Number 204 : G-BOAC

Aircraft Number 204 
Current registration  G-BOAC
Manufacturer's Serial Number 100 -004
Production Variant Number  102
Maiden Flight  27th February 1975 : Filton, England
British Airways delivery  13th February 1976 
Registration history:- First Registered as G-BOAC on 3rd April 1974 to the British Aircraft Corporation Ltd 

5th January 1979 aircraft re-registered as G-N81AC / N81AC by British Airways / Braniff Airways 
  11th August 1980 aircraft re-registered as G-BOAC by British Airways

De-Registered - 4th May 2004
Final Flight October 31st 2003 - LHR - MAN
Hours Flown 22,260 hrs 11mins
Landings 7 730 landings
Supersonic Flights 6 761
Current Useage Retired from passenger service to Manchester Airport
Notes Concorde 204 was initially used by the manufacturers, BAC, to complete Certificate of airworthiness items, such as air conditioning system checks and auto landing trails. After the completion of these tests, 204 along with the ill fated 203 (F-BTSC), was used alongside the airlines on route proving duties around the world. Alpha Charlie was mainly based in Bahrain but also flew some routes out of Singapore.

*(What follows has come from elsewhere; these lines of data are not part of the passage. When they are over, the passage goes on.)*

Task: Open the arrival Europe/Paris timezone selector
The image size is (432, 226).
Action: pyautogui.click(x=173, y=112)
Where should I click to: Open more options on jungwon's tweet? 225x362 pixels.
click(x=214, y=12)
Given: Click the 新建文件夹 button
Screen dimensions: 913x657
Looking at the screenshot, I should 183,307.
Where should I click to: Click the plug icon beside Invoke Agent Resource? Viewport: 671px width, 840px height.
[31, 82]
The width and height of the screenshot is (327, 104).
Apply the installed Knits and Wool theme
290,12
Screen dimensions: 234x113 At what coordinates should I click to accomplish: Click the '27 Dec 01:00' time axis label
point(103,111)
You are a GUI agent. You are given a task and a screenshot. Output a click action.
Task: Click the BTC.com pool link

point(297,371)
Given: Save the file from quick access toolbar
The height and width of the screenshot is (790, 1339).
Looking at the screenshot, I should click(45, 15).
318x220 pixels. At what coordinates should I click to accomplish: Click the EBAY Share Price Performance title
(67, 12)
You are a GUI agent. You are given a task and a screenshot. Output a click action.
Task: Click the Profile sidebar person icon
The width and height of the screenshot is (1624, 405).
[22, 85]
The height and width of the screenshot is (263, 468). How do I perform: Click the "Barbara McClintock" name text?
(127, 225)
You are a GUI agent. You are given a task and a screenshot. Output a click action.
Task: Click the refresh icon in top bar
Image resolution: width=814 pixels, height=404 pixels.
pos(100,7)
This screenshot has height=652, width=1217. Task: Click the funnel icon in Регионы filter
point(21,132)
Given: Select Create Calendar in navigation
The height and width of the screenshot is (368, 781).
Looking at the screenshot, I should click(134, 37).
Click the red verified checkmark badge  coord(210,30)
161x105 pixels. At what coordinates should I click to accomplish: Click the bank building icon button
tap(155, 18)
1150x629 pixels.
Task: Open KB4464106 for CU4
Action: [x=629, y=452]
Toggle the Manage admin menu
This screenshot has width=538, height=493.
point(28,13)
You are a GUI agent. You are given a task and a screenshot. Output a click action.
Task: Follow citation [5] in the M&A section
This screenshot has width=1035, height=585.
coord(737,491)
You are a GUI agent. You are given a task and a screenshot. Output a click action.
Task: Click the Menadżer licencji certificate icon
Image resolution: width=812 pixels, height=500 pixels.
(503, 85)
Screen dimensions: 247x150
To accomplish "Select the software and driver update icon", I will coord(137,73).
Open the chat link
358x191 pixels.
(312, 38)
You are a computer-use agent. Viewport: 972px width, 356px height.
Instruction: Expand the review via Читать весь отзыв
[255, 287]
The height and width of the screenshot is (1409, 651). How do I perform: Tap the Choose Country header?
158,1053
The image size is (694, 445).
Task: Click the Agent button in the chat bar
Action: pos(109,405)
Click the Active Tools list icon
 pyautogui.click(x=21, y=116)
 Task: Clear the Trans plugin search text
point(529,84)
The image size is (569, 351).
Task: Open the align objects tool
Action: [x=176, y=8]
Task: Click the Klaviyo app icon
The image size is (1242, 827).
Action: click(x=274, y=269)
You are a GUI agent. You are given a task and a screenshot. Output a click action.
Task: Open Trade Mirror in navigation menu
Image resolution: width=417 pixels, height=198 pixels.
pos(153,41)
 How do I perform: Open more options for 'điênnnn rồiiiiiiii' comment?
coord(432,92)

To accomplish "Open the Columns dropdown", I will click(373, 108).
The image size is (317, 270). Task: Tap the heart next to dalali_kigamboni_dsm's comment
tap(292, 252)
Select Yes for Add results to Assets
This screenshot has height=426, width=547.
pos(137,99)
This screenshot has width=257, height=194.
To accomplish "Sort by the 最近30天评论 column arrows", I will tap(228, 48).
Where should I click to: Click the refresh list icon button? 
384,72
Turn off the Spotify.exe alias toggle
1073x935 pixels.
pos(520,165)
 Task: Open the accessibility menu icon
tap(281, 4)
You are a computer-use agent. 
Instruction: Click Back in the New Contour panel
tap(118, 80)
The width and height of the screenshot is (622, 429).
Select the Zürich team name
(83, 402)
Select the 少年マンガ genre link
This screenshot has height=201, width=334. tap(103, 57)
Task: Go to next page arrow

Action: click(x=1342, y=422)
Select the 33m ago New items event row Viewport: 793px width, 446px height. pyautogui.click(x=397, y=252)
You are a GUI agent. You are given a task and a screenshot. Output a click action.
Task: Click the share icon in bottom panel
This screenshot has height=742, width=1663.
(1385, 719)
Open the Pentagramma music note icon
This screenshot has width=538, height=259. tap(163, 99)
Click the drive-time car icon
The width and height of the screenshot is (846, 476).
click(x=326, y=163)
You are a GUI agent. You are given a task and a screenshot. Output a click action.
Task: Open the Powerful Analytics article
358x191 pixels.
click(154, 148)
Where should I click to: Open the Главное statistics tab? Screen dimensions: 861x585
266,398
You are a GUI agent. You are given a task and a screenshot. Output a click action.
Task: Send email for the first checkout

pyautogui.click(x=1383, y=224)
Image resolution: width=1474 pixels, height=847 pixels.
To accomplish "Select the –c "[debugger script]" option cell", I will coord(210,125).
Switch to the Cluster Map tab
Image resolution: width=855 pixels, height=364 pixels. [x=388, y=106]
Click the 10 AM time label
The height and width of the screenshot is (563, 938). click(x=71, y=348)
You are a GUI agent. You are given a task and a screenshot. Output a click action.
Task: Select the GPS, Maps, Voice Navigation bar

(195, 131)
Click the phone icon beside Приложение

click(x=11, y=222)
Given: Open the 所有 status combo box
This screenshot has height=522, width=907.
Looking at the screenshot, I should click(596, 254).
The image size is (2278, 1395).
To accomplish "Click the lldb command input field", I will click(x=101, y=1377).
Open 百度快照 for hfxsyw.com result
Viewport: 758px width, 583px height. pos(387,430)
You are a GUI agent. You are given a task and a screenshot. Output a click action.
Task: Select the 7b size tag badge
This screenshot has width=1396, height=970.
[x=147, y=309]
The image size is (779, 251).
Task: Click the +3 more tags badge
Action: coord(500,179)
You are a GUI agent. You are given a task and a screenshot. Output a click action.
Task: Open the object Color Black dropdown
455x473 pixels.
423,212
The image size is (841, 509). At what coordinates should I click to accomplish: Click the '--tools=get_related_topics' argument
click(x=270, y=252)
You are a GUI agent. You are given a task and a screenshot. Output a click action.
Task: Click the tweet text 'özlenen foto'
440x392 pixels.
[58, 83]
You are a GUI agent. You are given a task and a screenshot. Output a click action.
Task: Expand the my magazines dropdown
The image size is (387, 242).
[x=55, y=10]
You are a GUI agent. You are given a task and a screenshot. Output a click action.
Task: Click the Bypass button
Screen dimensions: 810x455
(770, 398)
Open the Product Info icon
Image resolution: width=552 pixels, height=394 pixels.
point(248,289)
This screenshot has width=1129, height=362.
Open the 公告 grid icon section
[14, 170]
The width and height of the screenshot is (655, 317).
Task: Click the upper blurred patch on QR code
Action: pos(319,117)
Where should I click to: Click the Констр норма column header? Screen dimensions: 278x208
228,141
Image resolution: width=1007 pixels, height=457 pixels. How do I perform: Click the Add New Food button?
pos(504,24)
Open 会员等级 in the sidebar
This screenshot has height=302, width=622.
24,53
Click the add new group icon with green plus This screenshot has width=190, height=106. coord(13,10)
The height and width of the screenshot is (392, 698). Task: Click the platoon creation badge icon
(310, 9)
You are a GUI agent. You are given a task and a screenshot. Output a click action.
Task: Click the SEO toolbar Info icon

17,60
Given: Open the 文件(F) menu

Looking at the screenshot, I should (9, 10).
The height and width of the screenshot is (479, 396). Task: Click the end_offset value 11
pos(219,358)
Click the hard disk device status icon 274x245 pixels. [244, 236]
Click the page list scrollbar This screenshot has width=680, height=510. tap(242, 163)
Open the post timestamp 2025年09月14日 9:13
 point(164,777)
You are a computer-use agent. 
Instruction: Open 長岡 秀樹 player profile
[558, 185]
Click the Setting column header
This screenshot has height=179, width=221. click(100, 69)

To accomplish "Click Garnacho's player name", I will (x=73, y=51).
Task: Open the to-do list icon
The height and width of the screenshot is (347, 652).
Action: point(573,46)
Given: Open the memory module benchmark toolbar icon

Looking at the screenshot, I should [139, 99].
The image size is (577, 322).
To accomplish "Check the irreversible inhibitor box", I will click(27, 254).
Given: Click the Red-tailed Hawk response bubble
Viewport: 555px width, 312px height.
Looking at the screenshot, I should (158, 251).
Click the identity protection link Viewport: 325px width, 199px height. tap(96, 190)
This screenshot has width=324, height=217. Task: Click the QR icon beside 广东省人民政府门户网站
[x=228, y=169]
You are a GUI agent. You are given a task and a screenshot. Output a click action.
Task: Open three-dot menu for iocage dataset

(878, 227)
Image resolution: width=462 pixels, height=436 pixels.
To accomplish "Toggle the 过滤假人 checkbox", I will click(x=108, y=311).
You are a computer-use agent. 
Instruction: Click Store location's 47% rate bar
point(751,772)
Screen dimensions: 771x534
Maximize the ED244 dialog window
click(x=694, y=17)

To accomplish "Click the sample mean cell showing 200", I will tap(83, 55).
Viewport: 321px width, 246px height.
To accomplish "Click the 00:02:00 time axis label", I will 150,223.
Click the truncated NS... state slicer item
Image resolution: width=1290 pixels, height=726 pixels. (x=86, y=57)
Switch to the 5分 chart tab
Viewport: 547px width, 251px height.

The aircraft was retuned to BAC in 1976 after completing 141 flights to be refurbished for airliner service. G-BOAC was officially delivered to BA on the 13th Feb 1976.

As G-BOAC is the oldest Concorde in the BA fleet, although not the oldest officially owned by BA (that honour falls to G-BOAA), it is also the heaviest; mainly due to the fact that it was one of the first built and the other aircraft all benefited from the design being tweaked and the weight being reduced as production went along.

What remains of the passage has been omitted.